■ Selected extract ■
════

Gregory Holst (born February 21, 1954 in Montreal, Quebec) is a Canadian-Austrian professional ice hockey coach and a former professional ice hockey player who played eleven games in the National Hockey League.

He is currently serving as head coach of Austrian EK Zell am See in the Alps Hockey League.

Playing career 
Holst played at the University of New Brunswick until 1973. He is a member of UNB's 1970's "All-Decade" team. He then enjoyed a highly productive 1973-74 season with the Kingston Canadians of the Ontario Junior Hockey League, tallying 33 goals and 47 assists in 62 contests. Holst then continued his scoring pace the following season with 33 goals and 37 assists in 62 games for the Winston-Salem Polar Twins of the Southern Hockey League.

He made his NHL debut with the New York Rangers during the 1975-76 season and mostly spent time with their affiliate in the American Hockey League (AHL), the Providence Reds, tallying 37 goals and 44 assists in 69 games that season en route to AHL Rookie of the Year honors. He played nine more NHL contests for the Rangers over the following two years, splitting time between the Rangers and AHL's New Haven Nighthawks.

In 1978 Holst joined Innsbrucker EV of Austria's top division, the Bundesliga. He became one of the most famous Canadian players in Austria and dominated the league while playing for Innsbruck, Wiener EV, Salzburger EC, Villacher SV and EC Graz over the years. Holst received Austrian citizenship and made the Austrian national team, representing the country at four World Championships (Group B). He finished his active career in 1993. Holst played 540 games in the Austrian league, scoring 522 goals. He had his jersey number 14 retired by Innsbrucker EV.

════

■ Recorded data ■

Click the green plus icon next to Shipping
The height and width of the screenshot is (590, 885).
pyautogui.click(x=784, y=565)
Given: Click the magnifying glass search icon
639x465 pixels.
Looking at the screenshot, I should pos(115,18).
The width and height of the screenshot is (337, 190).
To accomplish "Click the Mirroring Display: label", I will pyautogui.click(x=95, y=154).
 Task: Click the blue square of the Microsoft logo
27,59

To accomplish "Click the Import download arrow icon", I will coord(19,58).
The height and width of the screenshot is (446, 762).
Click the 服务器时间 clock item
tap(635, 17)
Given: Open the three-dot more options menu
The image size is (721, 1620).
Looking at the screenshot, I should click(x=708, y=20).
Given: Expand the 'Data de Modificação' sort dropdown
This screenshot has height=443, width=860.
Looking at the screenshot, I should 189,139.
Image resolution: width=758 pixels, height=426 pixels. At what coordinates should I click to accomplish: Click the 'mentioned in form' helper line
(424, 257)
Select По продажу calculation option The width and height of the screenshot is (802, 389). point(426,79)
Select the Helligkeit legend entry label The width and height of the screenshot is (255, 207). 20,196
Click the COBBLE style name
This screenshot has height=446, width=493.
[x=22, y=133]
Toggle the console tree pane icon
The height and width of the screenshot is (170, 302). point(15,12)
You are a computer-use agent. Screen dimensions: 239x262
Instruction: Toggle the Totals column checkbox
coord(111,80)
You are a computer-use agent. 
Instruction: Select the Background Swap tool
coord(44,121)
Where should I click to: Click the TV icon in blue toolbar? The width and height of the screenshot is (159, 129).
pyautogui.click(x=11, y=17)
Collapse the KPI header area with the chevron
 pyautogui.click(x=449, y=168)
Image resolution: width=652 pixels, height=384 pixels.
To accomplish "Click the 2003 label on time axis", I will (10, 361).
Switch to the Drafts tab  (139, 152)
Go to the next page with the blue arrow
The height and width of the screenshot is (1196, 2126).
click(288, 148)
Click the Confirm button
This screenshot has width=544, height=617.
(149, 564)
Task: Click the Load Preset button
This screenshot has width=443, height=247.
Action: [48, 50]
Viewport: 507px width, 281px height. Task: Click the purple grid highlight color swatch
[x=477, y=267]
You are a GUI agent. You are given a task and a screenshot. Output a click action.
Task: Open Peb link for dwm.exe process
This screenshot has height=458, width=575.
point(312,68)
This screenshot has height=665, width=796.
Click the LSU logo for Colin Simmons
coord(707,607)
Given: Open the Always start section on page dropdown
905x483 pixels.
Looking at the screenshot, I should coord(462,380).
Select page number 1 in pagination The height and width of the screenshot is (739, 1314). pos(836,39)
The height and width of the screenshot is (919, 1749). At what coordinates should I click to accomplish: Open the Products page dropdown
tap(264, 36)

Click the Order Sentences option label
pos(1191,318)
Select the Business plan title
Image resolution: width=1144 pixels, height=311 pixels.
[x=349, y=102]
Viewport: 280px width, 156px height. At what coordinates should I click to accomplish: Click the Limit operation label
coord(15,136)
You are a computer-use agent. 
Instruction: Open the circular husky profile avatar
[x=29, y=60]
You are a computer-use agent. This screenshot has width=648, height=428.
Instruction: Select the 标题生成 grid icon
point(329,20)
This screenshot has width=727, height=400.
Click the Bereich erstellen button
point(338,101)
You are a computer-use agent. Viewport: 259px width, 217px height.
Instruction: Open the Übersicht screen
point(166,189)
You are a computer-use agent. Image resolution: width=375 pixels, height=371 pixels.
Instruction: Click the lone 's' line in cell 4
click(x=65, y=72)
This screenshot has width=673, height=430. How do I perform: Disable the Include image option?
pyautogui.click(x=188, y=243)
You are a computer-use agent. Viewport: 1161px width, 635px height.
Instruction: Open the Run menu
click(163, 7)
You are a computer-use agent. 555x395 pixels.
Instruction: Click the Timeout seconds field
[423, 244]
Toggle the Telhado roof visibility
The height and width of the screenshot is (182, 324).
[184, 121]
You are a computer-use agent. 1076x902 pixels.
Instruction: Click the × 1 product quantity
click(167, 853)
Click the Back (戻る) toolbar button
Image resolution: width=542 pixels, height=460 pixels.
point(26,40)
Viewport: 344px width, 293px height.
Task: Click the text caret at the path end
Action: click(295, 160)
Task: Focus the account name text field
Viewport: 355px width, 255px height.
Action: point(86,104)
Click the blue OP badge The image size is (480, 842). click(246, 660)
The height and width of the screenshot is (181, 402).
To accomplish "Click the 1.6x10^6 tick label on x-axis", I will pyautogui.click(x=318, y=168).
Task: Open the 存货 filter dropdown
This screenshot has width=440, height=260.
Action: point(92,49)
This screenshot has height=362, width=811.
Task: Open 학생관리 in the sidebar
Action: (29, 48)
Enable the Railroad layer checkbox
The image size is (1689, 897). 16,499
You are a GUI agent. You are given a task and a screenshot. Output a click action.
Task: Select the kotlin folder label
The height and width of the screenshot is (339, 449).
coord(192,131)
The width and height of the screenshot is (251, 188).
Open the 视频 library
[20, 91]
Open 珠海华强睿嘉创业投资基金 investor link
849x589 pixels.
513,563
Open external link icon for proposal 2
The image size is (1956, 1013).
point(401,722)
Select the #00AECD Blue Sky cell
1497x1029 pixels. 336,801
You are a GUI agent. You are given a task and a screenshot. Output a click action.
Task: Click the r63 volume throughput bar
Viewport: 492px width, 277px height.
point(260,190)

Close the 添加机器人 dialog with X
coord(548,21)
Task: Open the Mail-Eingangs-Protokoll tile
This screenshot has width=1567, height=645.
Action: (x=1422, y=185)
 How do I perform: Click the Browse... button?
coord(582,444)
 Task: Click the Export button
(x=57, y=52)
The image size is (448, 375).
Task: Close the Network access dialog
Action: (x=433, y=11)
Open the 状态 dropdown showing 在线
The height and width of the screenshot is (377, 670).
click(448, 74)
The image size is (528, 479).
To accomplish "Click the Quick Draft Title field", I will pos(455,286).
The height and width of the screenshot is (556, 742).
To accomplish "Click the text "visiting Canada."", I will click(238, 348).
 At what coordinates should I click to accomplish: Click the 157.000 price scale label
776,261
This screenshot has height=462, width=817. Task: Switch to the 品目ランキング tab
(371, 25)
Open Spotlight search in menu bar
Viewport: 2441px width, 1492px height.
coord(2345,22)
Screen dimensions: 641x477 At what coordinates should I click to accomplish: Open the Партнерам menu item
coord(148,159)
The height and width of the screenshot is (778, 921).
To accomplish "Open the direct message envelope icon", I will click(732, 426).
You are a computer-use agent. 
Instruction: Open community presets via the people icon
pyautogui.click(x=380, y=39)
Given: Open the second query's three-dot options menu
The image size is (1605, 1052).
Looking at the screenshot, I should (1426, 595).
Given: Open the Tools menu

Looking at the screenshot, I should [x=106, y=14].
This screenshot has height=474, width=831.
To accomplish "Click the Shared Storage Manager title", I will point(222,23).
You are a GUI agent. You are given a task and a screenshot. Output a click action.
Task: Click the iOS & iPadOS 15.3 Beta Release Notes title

════

■ Problems to solve ■
[1] Answer these questions about the Holst biography:
(a) Which team does Holst currently serve as head coach?
(b) What honor did Holst earn in the AHL during the 1975-76 season?
(c) How many goals did Holst score in the Austrian league?
[2] Repeat word for word the part of the Holst biography that opens with the words containing "Playing career" and closes with "New Haven Nighthawks.".
You can answer from the Holst biography alone, without the material.

■ Solutions per task ■
[1]
(a) EK Zell am See of the Alps Hockey League
(b) AHL Rookie of the Year
(c) 522 goals, in 540 games

[2]
Playing career 
Holst played at the University of New Brunswick until 1973. He is a member of UNB's 1970's "All-Decade" team. He then enjoyed a highly productive 1973-74 season with the Kingston Canadians of the Ontario Junior Hockey League, tallying 33 goals and 47 assists in 62 contests. Holst then continued his scoring pace the following season with 33 goals and 37 assists in 62 games for the Winston-Salem Polar Twins of the Southern Hockey League.

He made his NHL debut with the New York Rangers during the 1975-76 season and mostly spent time with their affiliate in the American Hockey League (AHL), the Providence Reds, tallying 37 goals and 44 assists in 69 games that season en route to AHL Rookie of the Year honors. He played nine more NHL contests for the Rangers over the following two years, splitting time between the Rangers and AHL's New Haven Nighthawks.